Activity: Please set down, unchanged, the line containing "The width and height of the screenshot is (1456, 818)." and all the lines that follow it until the data below ends.
====== Data provided
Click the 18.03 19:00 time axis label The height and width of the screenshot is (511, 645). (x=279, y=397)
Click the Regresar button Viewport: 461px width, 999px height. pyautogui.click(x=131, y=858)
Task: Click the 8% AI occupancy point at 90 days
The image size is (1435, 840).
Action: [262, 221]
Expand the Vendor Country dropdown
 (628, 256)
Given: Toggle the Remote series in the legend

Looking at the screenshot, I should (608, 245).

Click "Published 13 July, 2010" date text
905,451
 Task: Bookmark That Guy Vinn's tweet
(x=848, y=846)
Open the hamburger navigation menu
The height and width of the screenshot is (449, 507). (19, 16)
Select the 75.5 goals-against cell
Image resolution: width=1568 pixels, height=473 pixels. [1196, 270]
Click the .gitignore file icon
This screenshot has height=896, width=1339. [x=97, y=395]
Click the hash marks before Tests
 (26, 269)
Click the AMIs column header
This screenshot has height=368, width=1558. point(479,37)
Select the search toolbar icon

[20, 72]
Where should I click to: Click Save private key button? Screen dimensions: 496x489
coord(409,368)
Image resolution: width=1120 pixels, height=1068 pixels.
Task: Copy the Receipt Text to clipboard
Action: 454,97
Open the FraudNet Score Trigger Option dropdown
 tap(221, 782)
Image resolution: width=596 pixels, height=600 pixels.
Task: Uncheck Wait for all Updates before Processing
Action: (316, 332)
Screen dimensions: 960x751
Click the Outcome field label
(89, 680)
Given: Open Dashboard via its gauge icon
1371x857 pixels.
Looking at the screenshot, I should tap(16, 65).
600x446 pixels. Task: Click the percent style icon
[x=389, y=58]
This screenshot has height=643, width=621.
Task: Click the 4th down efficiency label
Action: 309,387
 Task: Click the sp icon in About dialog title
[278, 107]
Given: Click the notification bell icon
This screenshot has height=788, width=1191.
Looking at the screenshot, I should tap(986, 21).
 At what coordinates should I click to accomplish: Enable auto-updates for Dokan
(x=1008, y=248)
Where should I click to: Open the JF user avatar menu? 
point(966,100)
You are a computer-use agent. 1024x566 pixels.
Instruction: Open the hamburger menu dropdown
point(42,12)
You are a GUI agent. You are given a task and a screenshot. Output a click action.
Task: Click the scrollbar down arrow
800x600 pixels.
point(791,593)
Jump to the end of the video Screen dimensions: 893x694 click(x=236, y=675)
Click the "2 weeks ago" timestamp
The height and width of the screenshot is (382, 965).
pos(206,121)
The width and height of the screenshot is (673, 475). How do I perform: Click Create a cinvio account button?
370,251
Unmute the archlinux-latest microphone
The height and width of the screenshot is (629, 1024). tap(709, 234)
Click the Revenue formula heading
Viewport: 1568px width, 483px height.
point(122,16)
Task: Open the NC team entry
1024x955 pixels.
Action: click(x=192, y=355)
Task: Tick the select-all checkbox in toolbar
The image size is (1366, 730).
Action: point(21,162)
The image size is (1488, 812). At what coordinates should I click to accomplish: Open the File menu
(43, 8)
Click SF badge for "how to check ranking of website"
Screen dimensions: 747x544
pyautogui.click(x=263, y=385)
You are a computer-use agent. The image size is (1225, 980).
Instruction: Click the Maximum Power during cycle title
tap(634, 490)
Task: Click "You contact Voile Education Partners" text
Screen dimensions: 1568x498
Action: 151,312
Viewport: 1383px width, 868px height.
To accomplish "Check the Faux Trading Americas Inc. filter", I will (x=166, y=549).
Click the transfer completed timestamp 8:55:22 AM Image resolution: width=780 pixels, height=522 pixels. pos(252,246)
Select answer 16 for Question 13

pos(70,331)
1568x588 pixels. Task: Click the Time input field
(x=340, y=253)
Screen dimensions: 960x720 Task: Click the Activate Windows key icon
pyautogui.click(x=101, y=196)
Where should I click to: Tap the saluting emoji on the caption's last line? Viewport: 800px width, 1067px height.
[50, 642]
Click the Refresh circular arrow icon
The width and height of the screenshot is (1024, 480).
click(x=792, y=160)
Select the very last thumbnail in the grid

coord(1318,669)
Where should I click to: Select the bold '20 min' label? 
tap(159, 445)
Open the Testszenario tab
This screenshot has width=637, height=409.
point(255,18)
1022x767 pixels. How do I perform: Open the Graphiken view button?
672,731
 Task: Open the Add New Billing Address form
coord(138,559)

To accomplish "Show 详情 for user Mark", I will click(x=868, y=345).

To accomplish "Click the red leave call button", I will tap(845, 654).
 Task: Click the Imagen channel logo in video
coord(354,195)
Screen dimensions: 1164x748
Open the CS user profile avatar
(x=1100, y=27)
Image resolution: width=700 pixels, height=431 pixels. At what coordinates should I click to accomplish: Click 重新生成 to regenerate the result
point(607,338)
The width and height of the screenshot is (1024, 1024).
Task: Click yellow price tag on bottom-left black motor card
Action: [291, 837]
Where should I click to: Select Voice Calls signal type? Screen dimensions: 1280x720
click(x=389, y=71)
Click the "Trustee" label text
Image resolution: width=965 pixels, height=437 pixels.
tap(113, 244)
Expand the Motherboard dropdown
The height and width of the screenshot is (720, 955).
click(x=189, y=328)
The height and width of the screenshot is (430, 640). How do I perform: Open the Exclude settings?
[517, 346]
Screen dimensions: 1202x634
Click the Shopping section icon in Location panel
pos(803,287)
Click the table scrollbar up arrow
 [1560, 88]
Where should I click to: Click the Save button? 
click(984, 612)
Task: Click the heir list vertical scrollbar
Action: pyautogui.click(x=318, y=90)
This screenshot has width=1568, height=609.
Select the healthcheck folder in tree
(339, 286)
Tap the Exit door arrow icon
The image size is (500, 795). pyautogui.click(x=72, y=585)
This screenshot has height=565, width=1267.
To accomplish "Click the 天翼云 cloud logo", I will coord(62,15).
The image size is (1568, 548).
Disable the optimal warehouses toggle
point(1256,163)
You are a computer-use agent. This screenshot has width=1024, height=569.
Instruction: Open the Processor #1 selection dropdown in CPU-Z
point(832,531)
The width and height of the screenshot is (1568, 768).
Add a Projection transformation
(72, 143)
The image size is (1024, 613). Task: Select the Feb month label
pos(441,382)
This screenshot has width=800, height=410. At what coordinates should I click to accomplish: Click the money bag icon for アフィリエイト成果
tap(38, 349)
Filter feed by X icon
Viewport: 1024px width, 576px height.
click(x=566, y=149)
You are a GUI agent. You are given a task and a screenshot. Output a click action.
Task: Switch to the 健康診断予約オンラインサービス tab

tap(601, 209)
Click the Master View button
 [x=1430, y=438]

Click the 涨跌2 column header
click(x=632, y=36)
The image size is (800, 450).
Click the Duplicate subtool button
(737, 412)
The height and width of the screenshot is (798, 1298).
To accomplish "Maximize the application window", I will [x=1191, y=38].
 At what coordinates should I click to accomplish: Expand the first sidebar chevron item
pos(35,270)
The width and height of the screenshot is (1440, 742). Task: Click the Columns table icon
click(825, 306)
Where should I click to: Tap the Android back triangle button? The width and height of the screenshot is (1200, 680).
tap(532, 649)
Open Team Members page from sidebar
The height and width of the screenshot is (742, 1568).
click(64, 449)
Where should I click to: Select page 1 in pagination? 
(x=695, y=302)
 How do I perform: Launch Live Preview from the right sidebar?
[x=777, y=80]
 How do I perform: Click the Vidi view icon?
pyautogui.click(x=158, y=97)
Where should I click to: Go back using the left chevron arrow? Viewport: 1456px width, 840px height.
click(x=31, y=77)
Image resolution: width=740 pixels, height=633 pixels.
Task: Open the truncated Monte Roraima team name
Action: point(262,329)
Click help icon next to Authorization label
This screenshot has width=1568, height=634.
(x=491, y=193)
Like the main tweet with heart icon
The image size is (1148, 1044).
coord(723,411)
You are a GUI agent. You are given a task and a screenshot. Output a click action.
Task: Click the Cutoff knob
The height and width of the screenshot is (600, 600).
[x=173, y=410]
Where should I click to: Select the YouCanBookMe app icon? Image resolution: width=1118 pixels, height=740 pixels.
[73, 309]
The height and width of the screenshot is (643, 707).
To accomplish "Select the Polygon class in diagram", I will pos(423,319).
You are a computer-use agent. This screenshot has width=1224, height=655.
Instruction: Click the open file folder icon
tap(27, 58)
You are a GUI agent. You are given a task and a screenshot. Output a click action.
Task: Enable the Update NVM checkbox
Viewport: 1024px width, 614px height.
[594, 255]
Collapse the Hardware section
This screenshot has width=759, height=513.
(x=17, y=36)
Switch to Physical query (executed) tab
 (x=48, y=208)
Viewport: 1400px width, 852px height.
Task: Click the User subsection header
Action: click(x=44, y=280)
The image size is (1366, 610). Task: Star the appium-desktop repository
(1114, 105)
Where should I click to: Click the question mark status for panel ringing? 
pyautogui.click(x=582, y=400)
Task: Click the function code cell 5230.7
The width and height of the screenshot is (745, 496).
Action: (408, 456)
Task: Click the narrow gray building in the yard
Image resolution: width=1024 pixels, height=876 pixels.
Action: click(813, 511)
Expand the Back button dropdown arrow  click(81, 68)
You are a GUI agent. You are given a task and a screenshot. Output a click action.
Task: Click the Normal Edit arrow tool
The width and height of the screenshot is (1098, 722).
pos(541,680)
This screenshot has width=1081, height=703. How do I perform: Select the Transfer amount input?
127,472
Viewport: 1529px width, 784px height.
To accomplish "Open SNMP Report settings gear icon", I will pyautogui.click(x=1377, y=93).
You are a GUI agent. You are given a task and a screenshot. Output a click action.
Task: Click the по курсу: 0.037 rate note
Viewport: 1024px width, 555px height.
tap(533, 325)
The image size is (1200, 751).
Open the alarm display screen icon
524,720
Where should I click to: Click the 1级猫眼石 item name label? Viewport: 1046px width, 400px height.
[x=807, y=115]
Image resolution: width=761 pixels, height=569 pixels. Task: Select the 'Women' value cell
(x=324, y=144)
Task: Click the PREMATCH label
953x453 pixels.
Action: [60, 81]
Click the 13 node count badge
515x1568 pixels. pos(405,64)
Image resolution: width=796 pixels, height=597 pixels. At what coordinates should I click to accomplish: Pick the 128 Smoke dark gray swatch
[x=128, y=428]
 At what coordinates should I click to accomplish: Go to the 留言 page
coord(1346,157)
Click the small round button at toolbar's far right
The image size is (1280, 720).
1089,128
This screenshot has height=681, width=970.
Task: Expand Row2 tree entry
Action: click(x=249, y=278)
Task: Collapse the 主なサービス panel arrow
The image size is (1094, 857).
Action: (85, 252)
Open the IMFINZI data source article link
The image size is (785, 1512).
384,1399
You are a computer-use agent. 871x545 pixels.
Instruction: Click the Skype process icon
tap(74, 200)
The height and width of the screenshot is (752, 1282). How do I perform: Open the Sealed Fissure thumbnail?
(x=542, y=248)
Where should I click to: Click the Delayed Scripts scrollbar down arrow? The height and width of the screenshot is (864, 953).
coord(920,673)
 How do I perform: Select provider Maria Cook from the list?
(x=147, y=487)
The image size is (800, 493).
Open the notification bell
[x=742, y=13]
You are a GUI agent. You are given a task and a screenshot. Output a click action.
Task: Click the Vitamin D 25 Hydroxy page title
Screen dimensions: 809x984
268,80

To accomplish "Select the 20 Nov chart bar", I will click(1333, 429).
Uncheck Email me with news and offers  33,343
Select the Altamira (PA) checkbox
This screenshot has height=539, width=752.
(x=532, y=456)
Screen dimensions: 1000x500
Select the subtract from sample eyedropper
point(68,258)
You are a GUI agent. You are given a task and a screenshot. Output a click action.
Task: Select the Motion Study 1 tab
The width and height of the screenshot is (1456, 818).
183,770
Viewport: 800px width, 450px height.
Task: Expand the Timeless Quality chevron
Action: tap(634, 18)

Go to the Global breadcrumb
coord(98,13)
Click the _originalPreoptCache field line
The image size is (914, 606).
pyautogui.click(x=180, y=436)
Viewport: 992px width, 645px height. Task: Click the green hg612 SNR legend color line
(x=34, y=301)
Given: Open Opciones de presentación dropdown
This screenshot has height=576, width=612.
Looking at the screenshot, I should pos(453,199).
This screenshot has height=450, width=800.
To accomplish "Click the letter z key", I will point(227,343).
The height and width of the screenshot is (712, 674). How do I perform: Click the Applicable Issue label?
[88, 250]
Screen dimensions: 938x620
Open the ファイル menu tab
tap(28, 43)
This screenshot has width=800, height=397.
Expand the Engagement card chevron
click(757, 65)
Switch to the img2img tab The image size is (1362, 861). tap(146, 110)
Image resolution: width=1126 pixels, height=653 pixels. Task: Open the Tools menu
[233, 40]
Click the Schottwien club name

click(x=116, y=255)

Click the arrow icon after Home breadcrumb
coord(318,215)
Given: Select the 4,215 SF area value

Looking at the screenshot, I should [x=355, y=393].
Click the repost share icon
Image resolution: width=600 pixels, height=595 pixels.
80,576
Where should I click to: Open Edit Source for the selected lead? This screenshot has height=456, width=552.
============
Exercise output:
The width and height of the screenshot is (1456, 818).
183,770
Viewport: 800px width, 450px height.
Task: Expand the Timeless Quality chevron
Action: tap(634, 18)

Go to the Global breadcrumb
coord(98,13)
Click the _originalPreoptCache field line
The image size is (914, 606).
pyautogui.click(x=180, y=436)
Viewport: 992px width, 645px height. Task: Click the green hg612 SNR legend color line
(x=34, y=301)
Given: Open Opciones de presentación dropdown
This screenshot has height=576, width=612.
Looking at the screenshot, I should pos(453,199).
This screenshot has height=450, width=800.
To accomplish "Click the letter z key", I will point(227,343).
The height and width of the screenshot is (712, 674). How do I perform: Click the Applicable Issue label?
[88, 250]
Screen dimensions: 938x620
Open the ファイル menu tab
tap(28, 43)
This screenshot has width=800, height=397.
Expand the Engagement card chevron
click(757, 65)
Switch to the img2img tab The image size is (1362, 861). tap(146, 110)
Image resolution: width=1126 pixels, height=653 pixels. Task: Open the Tools menu
[233, 40]
Click the Schottwien club name

click(x=116, y=255)

Click the arrow icon after Home breadcrumb
coord(318,215)
Given: Select the 4,215 SF area value

Looking at the screenshot, I should [x=355, y=393].
Click the repost share icon
Image resolution: width=600 pixels, height=595 pixels.
80,576
Where should I click to: Open Edit Source for the selected lead? This screenshot has height=456, width=552.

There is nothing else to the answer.